[REQUIRED TASK] Extract every line of the material below and reproduce each one unchanged.

[DATA SUPPLIED]
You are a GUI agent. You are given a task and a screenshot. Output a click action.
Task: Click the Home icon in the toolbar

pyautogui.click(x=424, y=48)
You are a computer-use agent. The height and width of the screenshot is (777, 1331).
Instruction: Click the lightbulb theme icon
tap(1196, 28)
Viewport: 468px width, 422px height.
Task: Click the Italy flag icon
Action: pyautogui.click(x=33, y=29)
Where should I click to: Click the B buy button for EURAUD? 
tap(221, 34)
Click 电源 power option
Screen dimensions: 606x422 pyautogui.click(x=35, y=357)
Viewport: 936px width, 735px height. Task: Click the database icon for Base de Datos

[SOLUTION TO THIS EXERCISE]
You are a GUI agent. You are given a task and a screenshot. Output a click action.
Task: Click the Home icon in the toolbar

pyautogui.click(x=424, y=48)
You are a computer-use agent. The height and width of the screenshot is (777, 1331).
Instruction: Click the lightbulb theme icon
tap(1196, 28)
Viewport: 468px width, 422px height.
Task: Click the Italy flag icon
Action: pyautogui.click(x=33, y=29)
Where should I click to: Click the B buy button for EURAUD? 
tap(221, 34)
Click 电源 power option
Screen dimensions: 606x422 pyautogui.click(x=35, y=357)
Viewport: 936px width, 735px height. Task: Click the database icon for Base de Datos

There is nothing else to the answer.